## [To be done]
Write out the data from the line with "Open Ishank Jaggi's player entry" to the line with "I will 398,143.", reproducing each line exactly, and nothing else.

## [Entries supplied]
------------------------------------------------

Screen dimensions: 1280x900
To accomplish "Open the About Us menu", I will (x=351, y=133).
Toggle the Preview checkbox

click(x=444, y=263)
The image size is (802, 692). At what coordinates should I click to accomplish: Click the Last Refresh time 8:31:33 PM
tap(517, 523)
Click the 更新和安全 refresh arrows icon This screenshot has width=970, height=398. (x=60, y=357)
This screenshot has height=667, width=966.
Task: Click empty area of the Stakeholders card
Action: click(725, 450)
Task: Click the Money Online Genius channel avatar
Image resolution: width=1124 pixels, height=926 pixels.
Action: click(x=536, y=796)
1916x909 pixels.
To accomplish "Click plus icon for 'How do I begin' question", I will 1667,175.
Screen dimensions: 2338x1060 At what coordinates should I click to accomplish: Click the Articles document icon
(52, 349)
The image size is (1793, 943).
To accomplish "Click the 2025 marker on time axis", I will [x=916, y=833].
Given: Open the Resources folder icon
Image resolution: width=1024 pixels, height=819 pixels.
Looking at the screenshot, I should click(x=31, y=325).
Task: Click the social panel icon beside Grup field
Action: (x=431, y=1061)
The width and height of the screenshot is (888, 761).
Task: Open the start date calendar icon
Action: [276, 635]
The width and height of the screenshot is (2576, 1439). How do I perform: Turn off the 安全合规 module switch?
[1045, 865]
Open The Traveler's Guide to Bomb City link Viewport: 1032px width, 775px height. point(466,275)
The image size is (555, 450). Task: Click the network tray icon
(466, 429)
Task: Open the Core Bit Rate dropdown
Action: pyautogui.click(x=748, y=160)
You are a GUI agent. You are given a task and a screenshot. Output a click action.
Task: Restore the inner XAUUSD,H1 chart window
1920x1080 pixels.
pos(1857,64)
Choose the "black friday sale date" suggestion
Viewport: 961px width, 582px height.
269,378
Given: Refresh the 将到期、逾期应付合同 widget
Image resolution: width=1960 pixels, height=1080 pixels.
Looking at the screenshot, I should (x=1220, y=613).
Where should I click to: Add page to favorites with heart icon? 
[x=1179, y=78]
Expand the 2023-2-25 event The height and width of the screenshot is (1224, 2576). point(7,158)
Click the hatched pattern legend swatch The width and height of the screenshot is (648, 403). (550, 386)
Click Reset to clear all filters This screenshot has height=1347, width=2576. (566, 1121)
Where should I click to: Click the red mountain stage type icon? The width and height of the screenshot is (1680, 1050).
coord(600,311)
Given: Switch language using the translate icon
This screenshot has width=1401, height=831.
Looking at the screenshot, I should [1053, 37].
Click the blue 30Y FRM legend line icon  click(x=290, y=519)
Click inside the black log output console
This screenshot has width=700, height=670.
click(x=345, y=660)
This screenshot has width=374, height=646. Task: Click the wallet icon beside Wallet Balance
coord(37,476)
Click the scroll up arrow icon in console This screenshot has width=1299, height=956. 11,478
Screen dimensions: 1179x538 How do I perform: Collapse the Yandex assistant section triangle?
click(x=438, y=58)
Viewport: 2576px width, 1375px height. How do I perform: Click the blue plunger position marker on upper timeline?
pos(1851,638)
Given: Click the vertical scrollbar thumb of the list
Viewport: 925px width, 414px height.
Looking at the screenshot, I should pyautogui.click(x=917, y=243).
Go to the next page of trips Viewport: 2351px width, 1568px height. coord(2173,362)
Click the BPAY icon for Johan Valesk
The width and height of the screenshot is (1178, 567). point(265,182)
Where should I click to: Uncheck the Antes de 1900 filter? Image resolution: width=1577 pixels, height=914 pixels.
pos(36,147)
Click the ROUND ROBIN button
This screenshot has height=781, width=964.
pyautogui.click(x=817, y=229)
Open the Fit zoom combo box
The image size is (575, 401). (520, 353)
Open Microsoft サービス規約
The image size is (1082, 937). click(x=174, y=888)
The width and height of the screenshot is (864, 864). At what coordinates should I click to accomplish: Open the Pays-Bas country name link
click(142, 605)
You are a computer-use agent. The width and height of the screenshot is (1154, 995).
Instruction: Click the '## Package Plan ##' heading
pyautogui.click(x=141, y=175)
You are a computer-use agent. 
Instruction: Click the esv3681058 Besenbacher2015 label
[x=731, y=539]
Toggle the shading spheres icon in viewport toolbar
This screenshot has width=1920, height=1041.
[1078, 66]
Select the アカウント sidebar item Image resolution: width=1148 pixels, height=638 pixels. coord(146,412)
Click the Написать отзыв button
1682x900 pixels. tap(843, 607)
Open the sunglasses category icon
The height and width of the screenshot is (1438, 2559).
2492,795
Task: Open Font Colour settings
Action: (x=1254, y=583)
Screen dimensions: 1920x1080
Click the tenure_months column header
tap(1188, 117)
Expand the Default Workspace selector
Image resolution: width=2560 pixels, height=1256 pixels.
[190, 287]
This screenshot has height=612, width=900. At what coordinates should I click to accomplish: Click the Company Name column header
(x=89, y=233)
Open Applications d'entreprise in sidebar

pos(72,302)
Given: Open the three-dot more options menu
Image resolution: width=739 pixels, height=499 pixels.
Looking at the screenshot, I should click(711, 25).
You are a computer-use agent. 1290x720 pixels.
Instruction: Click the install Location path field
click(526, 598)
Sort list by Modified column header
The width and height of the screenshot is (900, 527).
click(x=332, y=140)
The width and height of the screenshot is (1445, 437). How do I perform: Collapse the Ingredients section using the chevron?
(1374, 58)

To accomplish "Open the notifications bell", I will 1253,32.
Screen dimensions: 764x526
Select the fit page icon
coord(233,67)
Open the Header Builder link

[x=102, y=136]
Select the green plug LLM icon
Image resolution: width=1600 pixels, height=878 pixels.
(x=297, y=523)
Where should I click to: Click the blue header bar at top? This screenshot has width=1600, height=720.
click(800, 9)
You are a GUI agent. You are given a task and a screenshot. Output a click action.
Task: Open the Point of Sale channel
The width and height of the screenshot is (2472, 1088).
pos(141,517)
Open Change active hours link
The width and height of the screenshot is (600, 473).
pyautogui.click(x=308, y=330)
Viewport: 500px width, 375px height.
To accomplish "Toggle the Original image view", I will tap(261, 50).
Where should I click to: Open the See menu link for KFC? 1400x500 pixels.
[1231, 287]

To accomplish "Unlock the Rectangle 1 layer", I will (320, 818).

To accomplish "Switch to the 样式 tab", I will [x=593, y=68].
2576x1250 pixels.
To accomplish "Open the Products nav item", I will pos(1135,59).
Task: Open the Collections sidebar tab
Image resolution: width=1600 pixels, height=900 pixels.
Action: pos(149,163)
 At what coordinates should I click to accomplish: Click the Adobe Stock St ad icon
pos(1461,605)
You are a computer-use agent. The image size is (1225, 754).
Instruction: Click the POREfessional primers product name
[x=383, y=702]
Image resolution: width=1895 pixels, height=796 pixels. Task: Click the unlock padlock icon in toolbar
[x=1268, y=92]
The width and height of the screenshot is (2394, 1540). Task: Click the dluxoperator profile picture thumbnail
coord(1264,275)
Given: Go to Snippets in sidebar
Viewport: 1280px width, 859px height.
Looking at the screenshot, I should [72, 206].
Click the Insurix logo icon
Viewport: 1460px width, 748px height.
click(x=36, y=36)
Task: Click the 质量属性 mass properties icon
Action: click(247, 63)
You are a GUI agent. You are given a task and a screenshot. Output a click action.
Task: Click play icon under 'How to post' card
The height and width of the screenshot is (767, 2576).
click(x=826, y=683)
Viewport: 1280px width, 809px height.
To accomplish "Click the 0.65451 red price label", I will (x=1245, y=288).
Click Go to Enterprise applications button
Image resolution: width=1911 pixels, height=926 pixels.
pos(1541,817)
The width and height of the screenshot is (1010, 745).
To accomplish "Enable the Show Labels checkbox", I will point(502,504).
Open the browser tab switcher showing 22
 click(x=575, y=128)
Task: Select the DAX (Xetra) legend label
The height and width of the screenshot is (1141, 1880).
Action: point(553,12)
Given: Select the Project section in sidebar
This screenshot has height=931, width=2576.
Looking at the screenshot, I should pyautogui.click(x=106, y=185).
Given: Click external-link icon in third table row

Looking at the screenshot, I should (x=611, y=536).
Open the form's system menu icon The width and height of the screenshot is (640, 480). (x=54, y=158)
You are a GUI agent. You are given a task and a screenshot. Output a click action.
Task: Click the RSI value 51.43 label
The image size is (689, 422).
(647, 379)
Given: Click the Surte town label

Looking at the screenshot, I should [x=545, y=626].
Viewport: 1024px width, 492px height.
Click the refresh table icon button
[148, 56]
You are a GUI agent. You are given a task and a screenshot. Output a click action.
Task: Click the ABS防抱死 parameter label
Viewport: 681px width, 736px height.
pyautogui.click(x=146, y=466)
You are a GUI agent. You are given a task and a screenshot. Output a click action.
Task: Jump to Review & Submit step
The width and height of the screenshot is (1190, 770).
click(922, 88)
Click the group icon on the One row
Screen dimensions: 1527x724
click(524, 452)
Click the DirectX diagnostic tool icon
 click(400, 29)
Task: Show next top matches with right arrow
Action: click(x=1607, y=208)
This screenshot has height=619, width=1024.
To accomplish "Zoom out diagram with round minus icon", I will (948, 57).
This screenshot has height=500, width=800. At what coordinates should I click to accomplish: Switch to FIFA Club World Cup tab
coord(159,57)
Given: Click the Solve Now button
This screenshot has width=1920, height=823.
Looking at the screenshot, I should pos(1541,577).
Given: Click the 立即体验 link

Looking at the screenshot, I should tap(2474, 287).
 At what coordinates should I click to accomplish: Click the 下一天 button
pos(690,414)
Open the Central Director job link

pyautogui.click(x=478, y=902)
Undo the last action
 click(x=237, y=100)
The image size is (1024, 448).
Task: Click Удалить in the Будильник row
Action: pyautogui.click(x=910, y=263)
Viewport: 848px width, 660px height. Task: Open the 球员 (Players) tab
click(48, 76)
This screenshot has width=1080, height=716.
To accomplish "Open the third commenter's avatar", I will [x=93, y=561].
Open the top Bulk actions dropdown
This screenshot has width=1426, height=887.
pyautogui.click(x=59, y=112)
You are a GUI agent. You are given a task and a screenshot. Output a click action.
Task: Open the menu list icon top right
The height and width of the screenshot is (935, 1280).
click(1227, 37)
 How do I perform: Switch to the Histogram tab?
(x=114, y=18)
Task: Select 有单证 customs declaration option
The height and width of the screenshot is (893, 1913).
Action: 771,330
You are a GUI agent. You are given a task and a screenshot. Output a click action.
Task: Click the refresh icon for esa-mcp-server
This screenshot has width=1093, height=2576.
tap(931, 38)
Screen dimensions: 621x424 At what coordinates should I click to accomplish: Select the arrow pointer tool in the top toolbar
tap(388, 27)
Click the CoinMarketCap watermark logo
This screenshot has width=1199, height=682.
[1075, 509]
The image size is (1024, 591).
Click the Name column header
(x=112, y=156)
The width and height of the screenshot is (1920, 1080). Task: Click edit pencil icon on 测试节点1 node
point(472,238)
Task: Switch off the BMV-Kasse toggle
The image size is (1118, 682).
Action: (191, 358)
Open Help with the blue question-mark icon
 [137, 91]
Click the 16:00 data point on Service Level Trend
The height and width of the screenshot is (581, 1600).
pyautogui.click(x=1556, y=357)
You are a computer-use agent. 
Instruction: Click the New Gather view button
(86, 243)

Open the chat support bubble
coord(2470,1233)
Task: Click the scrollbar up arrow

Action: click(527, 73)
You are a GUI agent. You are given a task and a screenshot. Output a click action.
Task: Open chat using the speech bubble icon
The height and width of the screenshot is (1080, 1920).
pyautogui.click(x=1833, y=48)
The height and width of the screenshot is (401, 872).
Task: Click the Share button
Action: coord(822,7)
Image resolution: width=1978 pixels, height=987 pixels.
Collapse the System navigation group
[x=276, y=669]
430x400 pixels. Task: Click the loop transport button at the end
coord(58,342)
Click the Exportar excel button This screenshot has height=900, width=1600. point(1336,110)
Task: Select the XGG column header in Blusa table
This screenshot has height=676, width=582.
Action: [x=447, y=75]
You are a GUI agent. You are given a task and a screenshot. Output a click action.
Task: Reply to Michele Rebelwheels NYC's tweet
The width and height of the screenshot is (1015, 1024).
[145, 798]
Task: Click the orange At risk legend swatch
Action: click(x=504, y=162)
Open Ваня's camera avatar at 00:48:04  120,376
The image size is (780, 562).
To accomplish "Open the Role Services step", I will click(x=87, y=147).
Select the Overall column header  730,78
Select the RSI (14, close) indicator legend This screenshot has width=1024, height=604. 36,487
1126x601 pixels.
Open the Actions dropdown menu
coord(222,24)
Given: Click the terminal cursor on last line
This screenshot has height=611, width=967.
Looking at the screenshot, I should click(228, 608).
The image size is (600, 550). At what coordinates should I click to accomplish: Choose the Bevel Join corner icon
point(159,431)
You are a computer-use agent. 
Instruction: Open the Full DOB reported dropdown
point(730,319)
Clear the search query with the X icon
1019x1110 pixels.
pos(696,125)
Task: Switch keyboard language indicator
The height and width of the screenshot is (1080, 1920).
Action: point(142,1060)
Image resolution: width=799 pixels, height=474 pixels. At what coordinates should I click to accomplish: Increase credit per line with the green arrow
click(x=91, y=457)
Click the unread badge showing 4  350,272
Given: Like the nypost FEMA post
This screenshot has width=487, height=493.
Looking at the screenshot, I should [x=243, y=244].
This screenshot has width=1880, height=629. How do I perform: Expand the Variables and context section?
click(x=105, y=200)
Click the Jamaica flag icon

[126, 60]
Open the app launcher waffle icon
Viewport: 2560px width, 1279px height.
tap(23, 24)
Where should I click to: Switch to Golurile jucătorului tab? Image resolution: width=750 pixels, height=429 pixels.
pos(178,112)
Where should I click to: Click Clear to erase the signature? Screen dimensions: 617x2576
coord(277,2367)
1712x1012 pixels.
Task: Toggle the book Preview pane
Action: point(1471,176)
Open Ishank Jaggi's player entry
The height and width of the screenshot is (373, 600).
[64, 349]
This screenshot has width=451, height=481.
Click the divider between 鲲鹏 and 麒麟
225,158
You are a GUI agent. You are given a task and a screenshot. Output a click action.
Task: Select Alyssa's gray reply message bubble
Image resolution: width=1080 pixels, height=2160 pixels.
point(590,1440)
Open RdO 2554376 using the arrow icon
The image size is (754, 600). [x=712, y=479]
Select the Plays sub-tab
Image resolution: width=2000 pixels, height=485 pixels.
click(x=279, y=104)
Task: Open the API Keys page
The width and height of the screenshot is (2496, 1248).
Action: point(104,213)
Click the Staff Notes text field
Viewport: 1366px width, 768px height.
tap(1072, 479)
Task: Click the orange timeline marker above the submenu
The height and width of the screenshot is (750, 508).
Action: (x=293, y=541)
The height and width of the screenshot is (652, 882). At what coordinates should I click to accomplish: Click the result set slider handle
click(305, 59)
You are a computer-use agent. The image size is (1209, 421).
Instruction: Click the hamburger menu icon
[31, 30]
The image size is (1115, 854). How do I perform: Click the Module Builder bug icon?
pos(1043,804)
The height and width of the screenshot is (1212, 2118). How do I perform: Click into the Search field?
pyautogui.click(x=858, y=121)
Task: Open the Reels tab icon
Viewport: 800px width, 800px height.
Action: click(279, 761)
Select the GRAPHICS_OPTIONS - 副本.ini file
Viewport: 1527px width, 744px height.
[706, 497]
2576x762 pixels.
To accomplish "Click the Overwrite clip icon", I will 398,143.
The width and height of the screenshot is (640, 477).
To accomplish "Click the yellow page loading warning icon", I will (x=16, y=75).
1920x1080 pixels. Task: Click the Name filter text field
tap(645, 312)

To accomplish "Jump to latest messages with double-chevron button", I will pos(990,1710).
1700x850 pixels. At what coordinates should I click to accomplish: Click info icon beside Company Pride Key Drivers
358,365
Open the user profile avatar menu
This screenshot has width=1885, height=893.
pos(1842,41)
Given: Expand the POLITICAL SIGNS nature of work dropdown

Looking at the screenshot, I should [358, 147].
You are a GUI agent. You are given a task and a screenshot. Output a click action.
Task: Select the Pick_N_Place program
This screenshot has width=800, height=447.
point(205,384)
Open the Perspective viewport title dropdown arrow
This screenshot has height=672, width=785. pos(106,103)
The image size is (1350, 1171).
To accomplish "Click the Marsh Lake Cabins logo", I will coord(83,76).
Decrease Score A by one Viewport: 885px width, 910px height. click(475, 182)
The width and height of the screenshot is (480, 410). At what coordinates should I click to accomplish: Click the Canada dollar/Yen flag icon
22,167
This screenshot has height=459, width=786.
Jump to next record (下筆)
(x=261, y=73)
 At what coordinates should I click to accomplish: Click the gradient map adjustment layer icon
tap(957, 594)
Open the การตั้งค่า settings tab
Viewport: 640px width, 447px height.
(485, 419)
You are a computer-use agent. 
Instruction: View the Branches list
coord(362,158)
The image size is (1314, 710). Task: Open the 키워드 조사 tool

------------------------------------------------

## [Exercise result]
Open Ishank Jaggi's player entry
The height and width of the screenshot is (373, 600).
[64, 349]
This screenshot has width=451, height=481.
Click the divider between 鲲鹏 and 麒麟
225,158
You are a GUI agent. You are given a task and a screenshot. Output a click action.
Task: Select Alyssa's gray reply message bubble
Image resolution: width=1080 pixels, height=2160 pixels.
point(590,1440)
Open RdO 2554376 using the arrow icon
The image size is (754, 600). [x=712, y=479]
Select the Plays sub-tab
Image resolution: width=2000 pixels, height=485 pixels.
click(x=279, y=104)
Task: Open the API Keys page
The width and height of the screenshot is (2496, 1248).
Action: point(104,213)
Click the Staff Notes text field
Viewport: 1366px width, 768px height.
tap(1072, 479)
Task: Click the orange timeline marker above the submenu
The height and width of the screenshot is (750, 508).
Action: (x=293, y=541)
The height and width of the screenshot is (652, 882). At what coordinates should I click to accomplish: Click the result set slider handle
click(305, 59)
You are a computer-use agent. The image size is (1209, 421).
Instruction: Click the hamburger menu icon
[31, 30]
The image size is (1115, 854). How do I perform: Click the Module Builder bug icon?
pos(1043,804)
The height and width of the screenshot is (1212, 2118). How do I perform: Click into the Search field?
pyautogui.click(x=858, y=121)
Task: Open the Reels tab icon
Viewport: 800px width, 800px height.
Action: click(279, 761)
Select the GRAPHICS_OPTIONS - 副本.ini file
Viewport: 1527px width, 744px height.
[706, 497]
2576x762 pixels.
To accomplish "Click the Overwrite clip icon", I will 398,143.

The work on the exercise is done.